A four-hour drive with a free beer waiting on the other end? If it weren't trick-or-treating here tomorrow night, I might seriously consider it.
A five-hour flight with a free beer waiting on the other end? If I weren't waxing my moustaches and going to a lesbian wedding, Friday night, I might seriously consider it.
I don't think you count as a new person for New York meetups, Smearcase.
Well when I was about to leave New York after nine and a half years people told me you're not a New Yorker unless you've lived there ten years, so I'd be a tourist at least. Also I have a beard right now so I'd be in disguise. It works every time in Cosi Fan Tutte.
Well in that case, go right ahead. Or better yet, meet me in Sitka, which is much closer to you than NY (but would probably take a lot longer to get to). We can do heroin and dodge Hasidic gangsters and stuff. And speak Yiddish.
(I really am in Sitka. It is not really like that.)
I haven't seen very much of it. It seems nice enough.
I did see a dam being built. That was cool.
Tell people to spruce up the place.
There's certainly no shortage of spruce.
Given that it's me, Smearcase could cash in the offer of a free beer simply by claiming to be a lurker -- I'd never figure it out.
I will also be in LA next week. I don't know if my audience appeal extends beyond the NYC area though.
Halford might emerge from retirement if you could find a restaurant that served warthog.
I also want to express my appreciation for the line "waxing my moustaches and attending a lesbian wedding" which inexplicably reminds me of the Beach Boys. Perhaps it's a line from an alternative version of "Surfing USA".
I really, really, really, really, really hope Smearcase is really waxing his moustaches and demand pictures.
13: Come, now. By the third time I said hi to you on the A train the "oh shit!" expression was fleeting, barely noticeable.
18: Well the sad truth is I only started growing out my facial hair five weeks in advance, so I'm just waxing tiny little points. There isn't enough there for a proper twirl.

■ Your tasks:
A) In the comment thread, what did the commenter who is in Sitka see being built?
B) Carry the comment thread on from its last comment.
Nothing in the listing is needed for the work here.

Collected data
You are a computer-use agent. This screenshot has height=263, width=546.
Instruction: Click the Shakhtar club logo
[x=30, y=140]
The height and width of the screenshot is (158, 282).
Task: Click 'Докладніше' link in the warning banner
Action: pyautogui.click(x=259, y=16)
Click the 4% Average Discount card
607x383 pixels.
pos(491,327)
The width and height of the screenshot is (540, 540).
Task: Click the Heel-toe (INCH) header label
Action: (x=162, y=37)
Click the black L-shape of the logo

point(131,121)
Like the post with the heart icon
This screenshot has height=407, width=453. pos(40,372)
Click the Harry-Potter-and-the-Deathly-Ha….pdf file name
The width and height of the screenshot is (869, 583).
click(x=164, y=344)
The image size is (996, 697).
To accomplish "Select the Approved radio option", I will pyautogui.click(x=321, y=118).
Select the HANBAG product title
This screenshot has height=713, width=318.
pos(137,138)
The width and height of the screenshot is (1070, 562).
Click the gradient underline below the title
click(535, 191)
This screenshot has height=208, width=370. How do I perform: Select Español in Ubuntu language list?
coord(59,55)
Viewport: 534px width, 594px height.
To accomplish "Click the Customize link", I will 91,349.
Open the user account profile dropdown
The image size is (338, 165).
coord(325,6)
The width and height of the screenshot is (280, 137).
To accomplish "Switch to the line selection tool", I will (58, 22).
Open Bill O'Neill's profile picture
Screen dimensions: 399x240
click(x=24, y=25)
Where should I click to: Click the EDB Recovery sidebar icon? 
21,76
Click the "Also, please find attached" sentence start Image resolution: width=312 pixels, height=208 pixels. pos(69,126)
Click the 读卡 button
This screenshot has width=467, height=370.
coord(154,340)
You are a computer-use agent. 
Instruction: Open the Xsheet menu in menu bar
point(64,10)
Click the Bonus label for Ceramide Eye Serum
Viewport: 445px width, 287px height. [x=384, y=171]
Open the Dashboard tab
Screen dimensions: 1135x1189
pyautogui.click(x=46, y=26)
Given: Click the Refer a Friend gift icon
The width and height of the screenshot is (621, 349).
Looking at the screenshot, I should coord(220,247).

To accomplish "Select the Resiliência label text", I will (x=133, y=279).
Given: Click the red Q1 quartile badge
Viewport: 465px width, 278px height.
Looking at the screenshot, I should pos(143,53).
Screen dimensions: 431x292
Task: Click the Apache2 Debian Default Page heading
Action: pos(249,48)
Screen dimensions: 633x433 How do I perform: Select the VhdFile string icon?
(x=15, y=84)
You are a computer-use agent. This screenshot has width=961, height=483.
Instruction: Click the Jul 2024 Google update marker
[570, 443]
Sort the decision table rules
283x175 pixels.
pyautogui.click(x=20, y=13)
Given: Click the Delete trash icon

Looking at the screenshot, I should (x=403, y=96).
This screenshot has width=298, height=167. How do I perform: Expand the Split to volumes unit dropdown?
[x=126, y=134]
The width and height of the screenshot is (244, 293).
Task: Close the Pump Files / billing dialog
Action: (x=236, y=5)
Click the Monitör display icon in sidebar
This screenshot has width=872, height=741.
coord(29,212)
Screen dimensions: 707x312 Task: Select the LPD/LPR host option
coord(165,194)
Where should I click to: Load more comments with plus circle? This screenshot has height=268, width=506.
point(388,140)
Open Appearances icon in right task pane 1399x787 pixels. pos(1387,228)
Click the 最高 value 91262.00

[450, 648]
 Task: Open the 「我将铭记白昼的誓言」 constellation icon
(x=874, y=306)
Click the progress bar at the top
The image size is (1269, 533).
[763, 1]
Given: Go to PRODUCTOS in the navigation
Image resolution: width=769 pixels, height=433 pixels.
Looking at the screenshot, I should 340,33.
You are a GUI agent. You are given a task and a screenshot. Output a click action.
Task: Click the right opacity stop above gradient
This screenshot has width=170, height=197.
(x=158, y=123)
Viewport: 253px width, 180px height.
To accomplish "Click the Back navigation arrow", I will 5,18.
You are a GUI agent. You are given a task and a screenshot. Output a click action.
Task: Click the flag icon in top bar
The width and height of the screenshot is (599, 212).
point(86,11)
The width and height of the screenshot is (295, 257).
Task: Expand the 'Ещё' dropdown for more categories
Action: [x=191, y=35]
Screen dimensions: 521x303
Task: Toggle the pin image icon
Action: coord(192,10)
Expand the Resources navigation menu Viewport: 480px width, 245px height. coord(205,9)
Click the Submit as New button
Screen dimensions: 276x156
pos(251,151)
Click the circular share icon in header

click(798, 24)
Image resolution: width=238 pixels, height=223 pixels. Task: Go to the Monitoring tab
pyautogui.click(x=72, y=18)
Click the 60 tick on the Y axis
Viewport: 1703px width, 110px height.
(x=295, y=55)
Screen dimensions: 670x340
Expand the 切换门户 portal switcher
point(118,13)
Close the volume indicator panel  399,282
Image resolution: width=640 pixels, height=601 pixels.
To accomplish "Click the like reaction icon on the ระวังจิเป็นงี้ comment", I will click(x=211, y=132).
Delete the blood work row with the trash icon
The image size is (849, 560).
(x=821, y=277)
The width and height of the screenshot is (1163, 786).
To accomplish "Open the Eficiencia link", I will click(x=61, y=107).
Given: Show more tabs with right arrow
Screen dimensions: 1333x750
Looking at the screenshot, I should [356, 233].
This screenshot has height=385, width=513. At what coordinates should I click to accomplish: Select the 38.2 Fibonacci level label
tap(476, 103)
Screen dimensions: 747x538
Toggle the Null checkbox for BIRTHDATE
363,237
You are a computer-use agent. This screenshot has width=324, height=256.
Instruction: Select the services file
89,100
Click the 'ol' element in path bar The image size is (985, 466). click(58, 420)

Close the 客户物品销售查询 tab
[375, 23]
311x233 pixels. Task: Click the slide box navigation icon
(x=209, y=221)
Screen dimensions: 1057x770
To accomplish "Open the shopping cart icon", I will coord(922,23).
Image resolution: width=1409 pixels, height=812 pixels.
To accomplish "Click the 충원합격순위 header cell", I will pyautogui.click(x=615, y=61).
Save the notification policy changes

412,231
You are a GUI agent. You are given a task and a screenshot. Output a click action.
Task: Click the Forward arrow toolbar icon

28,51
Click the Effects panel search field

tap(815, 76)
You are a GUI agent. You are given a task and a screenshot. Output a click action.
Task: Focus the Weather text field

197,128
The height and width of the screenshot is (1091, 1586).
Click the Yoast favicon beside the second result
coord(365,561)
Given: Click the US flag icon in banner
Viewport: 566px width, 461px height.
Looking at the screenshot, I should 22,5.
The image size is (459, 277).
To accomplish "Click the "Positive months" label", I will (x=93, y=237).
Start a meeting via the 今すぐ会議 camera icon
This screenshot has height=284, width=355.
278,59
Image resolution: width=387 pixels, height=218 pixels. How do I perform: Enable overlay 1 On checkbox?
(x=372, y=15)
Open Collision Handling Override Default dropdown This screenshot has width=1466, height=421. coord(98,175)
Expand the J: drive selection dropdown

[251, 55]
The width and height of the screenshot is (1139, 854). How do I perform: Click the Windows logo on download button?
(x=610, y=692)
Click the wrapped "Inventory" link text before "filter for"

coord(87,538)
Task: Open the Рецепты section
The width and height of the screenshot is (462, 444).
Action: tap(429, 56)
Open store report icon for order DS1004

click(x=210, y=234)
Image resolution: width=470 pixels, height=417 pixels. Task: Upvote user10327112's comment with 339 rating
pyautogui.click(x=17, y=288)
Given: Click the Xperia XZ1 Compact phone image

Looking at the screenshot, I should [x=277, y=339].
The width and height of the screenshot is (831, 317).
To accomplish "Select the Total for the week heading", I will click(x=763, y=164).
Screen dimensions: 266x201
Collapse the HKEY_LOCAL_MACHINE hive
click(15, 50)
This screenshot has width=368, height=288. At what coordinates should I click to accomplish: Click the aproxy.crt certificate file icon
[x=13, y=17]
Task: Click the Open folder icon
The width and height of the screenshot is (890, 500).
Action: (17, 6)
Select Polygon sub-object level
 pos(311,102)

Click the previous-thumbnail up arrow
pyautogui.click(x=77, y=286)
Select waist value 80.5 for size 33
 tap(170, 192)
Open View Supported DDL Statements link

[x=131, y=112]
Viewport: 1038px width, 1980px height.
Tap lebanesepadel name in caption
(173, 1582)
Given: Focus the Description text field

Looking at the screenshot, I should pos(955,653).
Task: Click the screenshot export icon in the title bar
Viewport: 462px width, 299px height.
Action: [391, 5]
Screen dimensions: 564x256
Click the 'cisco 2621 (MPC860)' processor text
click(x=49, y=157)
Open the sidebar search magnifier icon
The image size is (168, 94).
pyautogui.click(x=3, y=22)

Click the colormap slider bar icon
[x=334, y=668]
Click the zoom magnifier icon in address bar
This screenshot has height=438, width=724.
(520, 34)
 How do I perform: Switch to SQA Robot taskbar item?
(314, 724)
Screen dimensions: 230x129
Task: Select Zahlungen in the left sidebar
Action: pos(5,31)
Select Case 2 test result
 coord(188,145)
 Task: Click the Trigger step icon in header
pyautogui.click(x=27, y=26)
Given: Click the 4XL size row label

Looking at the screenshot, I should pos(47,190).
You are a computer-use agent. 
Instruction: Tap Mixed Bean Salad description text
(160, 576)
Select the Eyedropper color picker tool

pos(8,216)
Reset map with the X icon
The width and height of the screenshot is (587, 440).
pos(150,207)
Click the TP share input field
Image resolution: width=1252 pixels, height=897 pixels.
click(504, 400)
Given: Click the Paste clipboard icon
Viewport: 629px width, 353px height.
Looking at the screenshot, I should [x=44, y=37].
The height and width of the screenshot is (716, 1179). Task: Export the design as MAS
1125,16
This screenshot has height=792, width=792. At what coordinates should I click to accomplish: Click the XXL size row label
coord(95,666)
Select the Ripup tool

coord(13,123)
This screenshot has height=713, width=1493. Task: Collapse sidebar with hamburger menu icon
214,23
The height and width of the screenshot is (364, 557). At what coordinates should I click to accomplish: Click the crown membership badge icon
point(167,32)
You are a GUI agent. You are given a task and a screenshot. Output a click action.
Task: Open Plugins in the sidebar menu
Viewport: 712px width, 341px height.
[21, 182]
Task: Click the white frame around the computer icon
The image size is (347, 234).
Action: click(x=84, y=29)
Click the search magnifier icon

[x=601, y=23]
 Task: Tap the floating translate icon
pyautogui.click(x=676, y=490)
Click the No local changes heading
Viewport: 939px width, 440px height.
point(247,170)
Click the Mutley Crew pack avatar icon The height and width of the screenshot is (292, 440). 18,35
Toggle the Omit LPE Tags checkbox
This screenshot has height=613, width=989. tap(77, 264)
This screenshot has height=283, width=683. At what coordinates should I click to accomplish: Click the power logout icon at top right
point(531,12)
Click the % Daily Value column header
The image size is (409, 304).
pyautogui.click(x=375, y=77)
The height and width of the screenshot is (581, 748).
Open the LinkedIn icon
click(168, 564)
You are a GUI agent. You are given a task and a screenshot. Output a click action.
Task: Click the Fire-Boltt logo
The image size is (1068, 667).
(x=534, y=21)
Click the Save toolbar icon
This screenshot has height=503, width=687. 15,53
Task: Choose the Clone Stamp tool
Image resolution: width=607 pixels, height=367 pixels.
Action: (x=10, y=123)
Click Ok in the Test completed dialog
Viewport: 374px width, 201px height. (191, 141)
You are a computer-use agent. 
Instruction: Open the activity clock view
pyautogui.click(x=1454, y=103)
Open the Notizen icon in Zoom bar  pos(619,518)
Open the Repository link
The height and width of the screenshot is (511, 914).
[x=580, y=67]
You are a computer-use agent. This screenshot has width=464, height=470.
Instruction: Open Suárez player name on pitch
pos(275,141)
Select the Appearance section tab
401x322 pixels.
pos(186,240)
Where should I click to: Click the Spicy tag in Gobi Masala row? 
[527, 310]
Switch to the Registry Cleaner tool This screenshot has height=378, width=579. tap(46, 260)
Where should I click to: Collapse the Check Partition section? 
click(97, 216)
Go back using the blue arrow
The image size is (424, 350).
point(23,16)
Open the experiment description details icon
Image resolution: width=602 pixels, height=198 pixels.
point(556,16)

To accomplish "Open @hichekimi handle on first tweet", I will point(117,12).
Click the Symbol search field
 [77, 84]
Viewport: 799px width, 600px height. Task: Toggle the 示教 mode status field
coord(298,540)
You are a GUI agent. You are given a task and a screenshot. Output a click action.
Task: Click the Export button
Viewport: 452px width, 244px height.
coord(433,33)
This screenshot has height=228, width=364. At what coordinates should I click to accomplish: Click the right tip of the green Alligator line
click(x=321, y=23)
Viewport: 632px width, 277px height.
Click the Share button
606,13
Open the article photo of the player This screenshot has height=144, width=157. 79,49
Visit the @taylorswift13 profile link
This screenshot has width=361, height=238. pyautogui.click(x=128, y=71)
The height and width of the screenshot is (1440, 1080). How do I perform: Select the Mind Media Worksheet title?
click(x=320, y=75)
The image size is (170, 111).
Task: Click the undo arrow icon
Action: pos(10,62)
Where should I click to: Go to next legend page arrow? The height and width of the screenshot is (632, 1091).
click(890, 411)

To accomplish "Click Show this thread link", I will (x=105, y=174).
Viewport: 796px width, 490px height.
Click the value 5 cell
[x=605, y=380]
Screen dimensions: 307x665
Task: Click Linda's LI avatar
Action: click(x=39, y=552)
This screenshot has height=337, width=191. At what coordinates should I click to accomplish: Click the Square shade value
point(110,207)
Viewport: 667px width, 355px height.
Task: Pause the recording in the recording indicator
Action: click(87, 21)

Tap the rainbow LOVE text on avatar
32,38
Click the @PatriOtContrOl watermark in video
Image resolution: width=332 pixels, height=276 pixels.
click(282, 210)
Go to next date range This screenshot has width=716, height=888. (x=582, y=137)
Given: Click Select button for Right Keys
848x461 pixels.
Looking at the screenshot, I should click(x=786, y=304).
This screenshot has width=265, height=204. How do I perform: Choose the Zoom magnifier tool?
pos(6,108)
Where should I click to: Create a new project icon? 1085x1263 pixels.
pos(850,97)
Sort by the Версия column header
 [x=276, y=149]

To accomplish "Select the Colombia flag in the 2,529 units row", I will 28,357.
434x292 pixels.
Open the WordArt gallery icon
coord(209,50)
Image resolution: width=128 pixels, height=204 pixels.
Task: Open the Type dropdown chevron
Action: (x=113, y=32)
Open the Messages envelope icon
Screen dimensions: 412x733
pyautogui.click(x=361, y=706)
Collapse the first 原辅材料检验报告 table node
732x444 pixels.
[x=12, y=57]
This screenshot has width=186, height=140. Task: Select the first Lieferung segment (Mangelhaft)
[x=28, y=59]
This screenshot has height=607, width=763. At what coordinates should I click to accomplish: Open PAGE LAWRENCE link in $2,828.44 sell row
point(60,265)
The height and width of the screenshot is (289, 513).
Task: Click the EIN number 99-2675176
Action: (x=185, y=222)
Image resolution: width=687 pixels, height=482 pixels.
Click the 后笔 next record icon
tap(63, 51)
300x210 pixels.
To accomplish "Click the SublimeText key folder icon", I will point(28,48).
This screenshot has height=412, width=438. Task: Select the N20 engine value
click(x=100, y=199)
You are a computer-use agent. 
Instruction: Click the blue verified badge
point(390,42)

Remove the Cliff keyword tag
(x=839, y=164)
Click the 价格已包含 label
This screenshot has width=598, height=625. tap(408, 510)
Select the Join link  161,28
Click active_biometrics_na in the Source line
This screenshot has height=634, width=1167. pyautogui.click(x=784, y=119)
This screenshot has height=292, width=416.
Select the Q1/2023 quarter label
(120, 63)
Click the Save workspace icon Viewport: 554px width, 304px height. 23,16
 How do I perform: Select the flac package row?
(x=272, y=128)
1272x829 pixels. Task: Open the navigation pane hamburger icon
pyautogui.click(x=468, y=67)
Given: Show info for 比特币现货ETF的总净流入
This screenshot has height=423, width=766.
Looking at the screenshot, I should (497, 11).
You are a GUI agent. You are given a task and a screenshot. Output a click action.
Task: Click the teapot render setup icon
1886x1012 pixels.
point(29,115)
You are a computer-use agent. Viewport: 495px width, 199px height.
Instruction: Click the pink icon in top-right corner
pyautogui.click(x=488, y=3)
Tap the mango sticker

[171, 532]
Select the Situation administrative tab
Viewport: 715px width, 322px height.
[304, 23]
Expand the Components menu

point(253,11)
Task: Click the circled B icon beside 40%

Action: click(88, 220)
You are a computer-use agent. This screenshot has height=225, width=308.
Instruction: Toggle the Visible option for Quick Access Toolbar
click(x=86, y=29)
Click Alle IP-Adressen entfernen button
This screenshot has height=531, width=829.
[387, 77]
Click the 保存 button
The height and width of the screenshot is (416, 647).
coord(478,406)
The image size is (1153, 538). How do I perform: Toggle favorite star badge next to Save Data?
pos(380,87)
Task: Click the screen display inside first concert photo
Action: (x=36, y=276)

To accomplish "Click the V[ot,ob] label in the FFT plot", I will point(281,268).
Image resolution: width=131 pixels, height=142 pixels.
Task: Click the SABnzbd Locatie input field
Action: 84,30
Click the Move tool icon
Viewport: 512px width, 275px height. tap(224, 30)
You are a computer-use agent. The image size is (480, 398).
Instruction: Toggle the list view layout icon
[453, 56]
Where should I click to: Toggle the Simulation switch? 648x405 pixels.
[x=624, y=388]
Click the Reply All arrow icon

■ Results of the tasks:
A) A dam.

B)
I don't want to start the "it's not the same beard" discussion again, but surely Smearcase, talented though he is, has just the one moustache.
"Waxing his moustaches" is the only phrase I remember from the one Poirot mystery I tried to read when I was a kid. Or maybe it was "trimming his moustaches."
The Talented Mr. Smearcase, coming soon to theaters in SoMa.
I was indeed thinking of Poirot!
19: With a newly waxed moustache I'd be good for another couple of meetings worth of confusion.
I think. I've never actually had a newly waxed moustache myself.
21 refuted by the phrases in 22.
28 hinting at two differently stupid and juvenile double entendres (although apparently triple entendre is a thing).
LB's moustache has never known a world in which it was unwaxed.
My uncle waxes his moustaches. Maybe I can arrange for him to run into LB on the train.
29: I'm now snickering over a Kipling short story where the superior desirability of making out with men with waxed moustaches is a plot point.
Have fun! I miss these meetups.
My business plan to sell artisanal moustache wax to hipsters in Brooklyn. Let me dust it off and show you it.
Let me dust it off and show you it.
"I have a medical condition."
I have a distant cousin, whom I've never met, who lives in Sitka. I see from the internet that she lives with a female life partner -- with the recent change in Alaska law, and a compelling presentation of the T&S show, including wax, perhaps a wedding can be had.
At an uncharacteristically crowded FS. Am I here first, or am I missing someone?
I am participating in this meetup the same way Emerson and I met up with Smearcase a couple of weekends ago, as in, we happened to be in different places. That is, Emerson and I were in one place and Smearcase in another. I hadn't realized until that night that that brewery had multiple locations.
37: I leave in an hour, so probably am not available to attend a lesbian wedding. Plus I'm fresh out of wax.
Not quite mustache wax, but I complimented a barista on his beard today, and he offered me some of this new beard oil he's been using. I tried it, and it seems to have made my beard softer to the touch. On the other hand, the beard oil smells funny.
Sorry but my smartphone is ancient so no liveblogging from me. But it was a good time with ajay and JM and Blandings and LB and the other Chris who is no longer bald showed up.
We talked about a lot of stuff but I'll give you this tidbit: we got weird looks from two dudes at one of the tables near us on account of our extended conversation regarding the Paris Christmas buttplug.
He was never bald, he just had a shaven head.
So I made it home from Sitka. I did actually have a chance to see some of the town this afternoon; I'll probably post photos somewhere at some point.
Sitka sounds like a Russian word but is not. The Wikipedia entry contains an amusingly tortured sentence about the etymology.
He didn't show up last night, and I haven't seen him commenting lately. So, no? (Note to teraz: if you're lurking, this is your cue to pipe up.)